--- Reading text Enclosed Below ---

One of the defining characteristics of a Montessori pre-school or elementary school classroom is the everyday presence of hands-on, student-driven learning. This approach to education is called the Montessori method and is guided by the principles of child education developed by Dr. Maria Montessori. Dr. Montessori was a researcher and educator who pioneered this method in the early 1900s and trained a generation of educators across the world in the practice. Today, there are thousands of Montessori schools in dozens of countries with millions of students and passionate adherents to the concept of learning by doing.
Experiential learning and the prepared environment
The concept of experiential learning, or learning by doing, in itself is not unique to the Montessori method. Many educators understand the value of a learning process that starts with a tangible experience, provides space for reflection on that experience, encourages the conceptualization of those reflections into an individual’s knowledge framework, and then allows for testing of those concepts in further concrete experiences. This cyclical learning process, however, finds a uniquely nurturing medium in the prepared environment of the Montessori classroom. The foundation of the Montessori method is the prepared environment, which is the physical space of the classroom that is designed with student-driven experiential learning at its core: learning tools are available and accessible to motivate students' engagement, furniture and items needed to manipulate the environment are engineered for students’ cognitive and physical developmental stage, and teachers are observers who offer guidance in learning with minimal disruption to a student’s experimentation.
Self-teaching and love of learning
Learning by doing in a Montessori elementary school classroom has two valuable outcomes: skills in self-teaching and a love of learning. These outcomes are part of the larger goal of Montessori education to teach the whole child with the aim of growing into a self-aware, capable adult. The independence and agency students gain in their learning process comes from the confidence and efficacy they develop in an unfettered experiential learning program. Unlike in traditional classrooms where external factors direct the content of learning, the pace and ways of engaging that content, and the measurement of mastery of that content, Montessori classrooms recognize that a student’s innate curiosity and drive to understand and contribute to the world around them is the most authentic, enduring, and ultimately empowering, way to learn.
Montessori elementary school is significantly different than the public school system. It focuses on the entire child, promoting self-esteem and responsibility, life in the real world, and encourages a love of the learning process. Since the Montessori method involves every aspect of the child’s life, your role as a parent is part of the process as well.
Encourage Your Child
Offering moral support and encouragement is one of the most important things you can do for your child. Talk about her Montessori elementary school experiences and offer her guidance and advice. You are her most important role model, and how you react to her questions and daily routines will promote enthusiasm and build her self-esteem.
Montessori is a holistic approach, meaning that it involves everything about your child and the world they live in. Including your children in your daily activities gives them a sense of belonging and helps them feel important to both you and the community at large. Your children are the most important thing in your world, and they need to feel like it.
Courtesy and Community
Through your actions, your children will learn to respect others and demonstrate grace and courtesy to others. This in turn will help them prepare for larger roles in the community such as helping those in need and doing what is expected without being told to do so. Be what you want your children to be, and they will follow suit.
A Child’s Space
Set aside part of the home as your children’s domain. Furnish it with child-sized desks, tables, bookcases, and place pictures on the wall at the children’s eye level instead of your own. This gives children a better sense of belonging, and encourages them to be more comfortable in the tasks they take on. To get a better idea of how the children’s house should be arranged, take a tour of your child’s Montessori elementary school.

--- End of Enclosed Reading text ---

◆ Task:
Answer these questions using the text on the Montessori method:
1. When did Dr. Maria Montessori pioneer her method?
2. What two valuable outcomes does learning by doing have in a Montessori elementary school classroom?
3. Which pieces of furniture should the children's space at home be furnished with?

--- Dataset content Enclosed Below ---

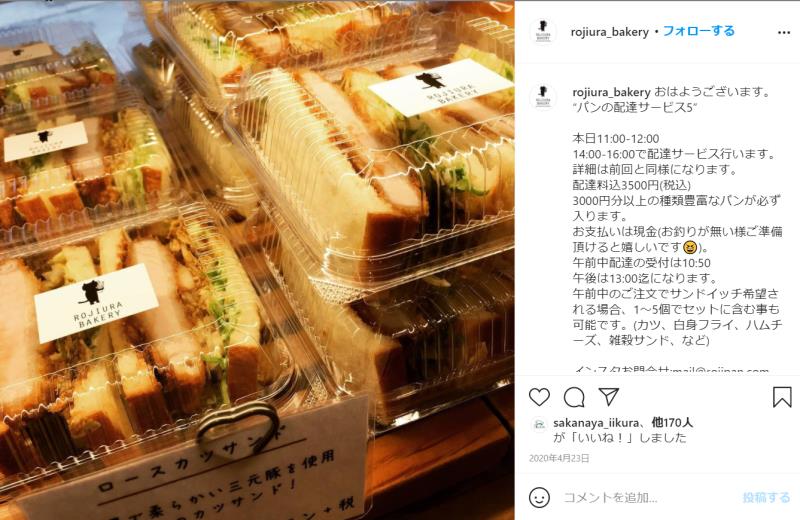Click sakanaya_iikura's small liker avatar

coord(539,424)
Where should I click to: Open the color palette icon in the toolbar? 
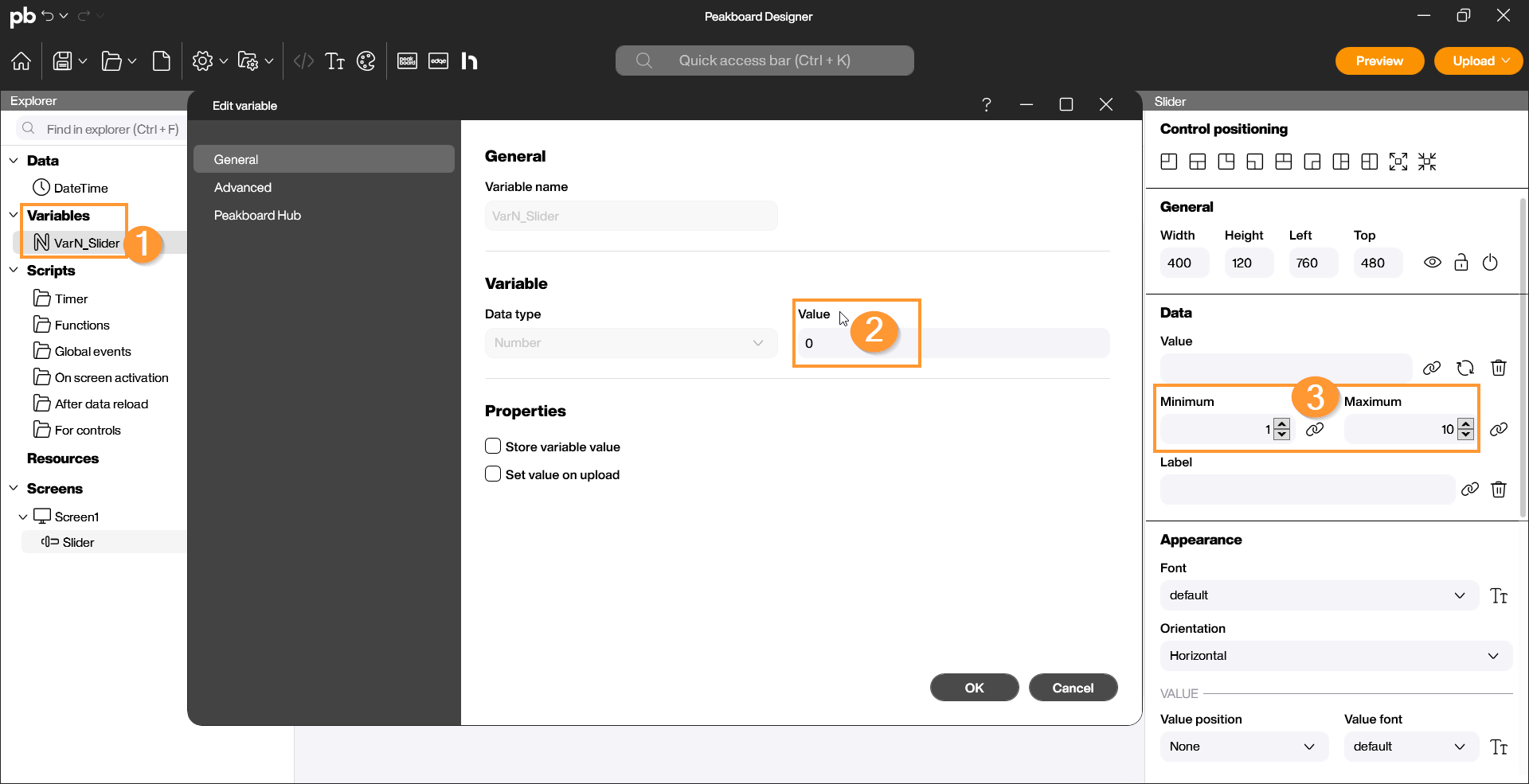[x=366, y=61]
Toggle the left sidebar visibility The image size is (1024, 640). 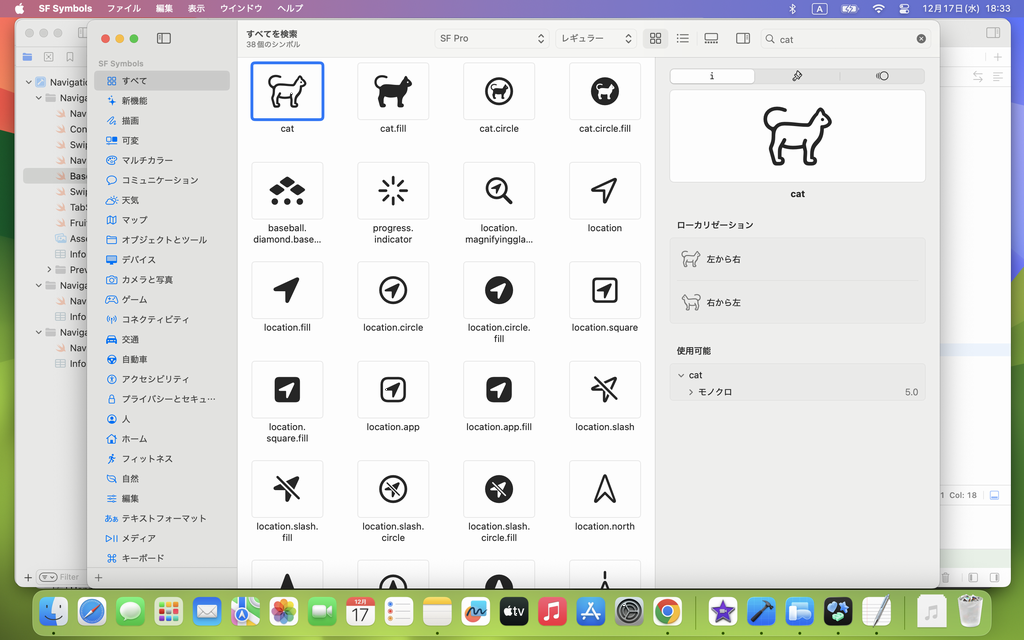[164, 39]
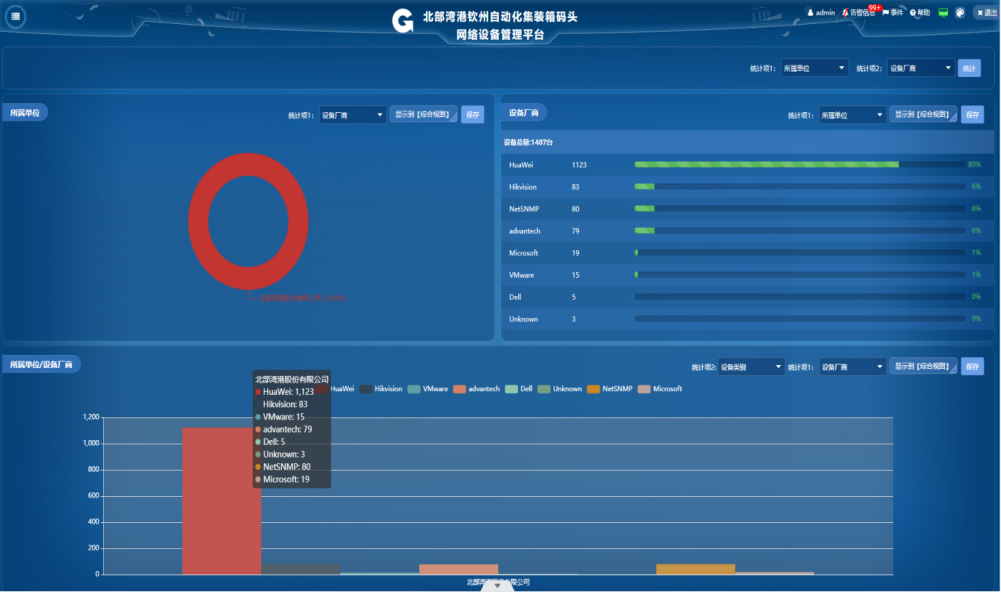Select the 设备厂商 panel tab label
Screen dimensions: 1001x592
click(524, 112)
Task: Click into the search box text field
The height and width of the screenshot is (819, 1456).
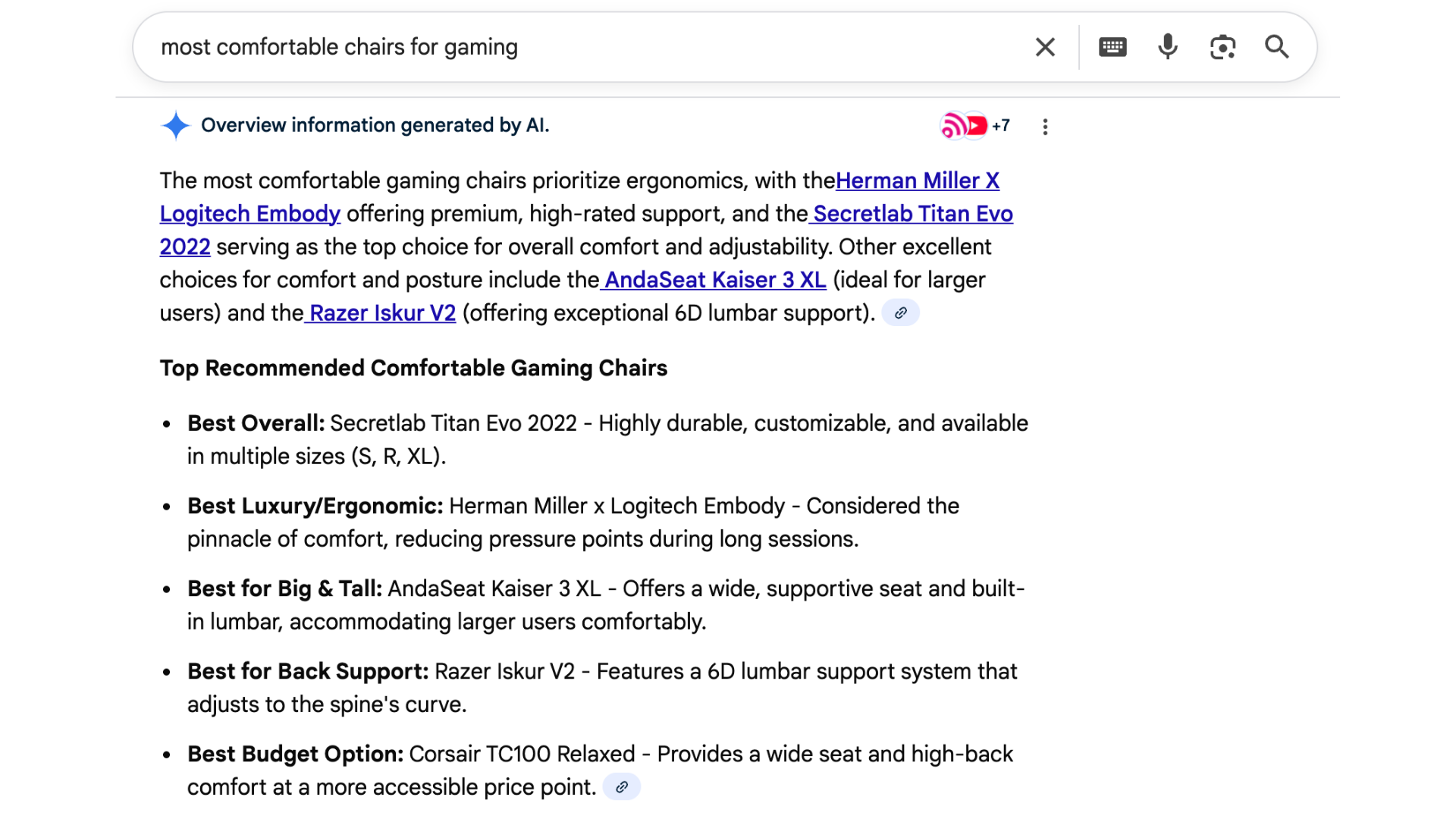Action: pos(576,47)
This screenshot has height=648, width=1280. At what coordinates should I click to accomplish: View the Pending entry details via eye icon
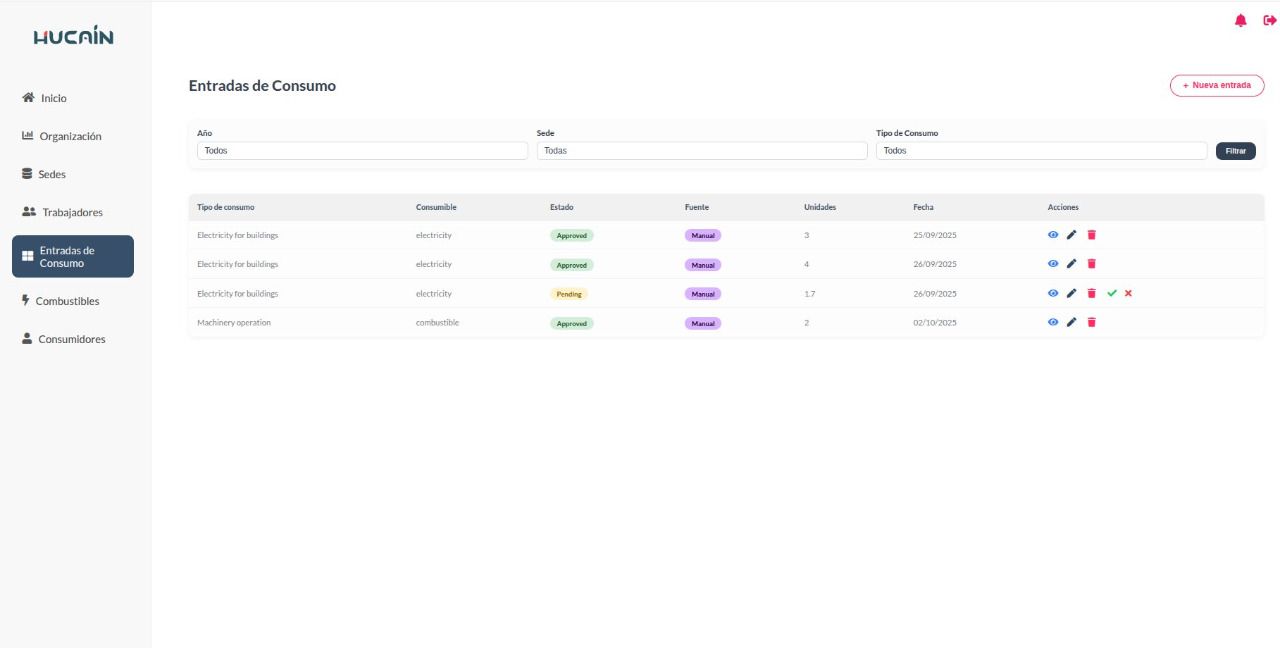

--- End of Enclosed Dataset content ---

◆ Exercise answer:
1. In the early 1900s.
2. Skills in self-teaching and a love of learning.
3. Child-sized desks, tables, and bookcases.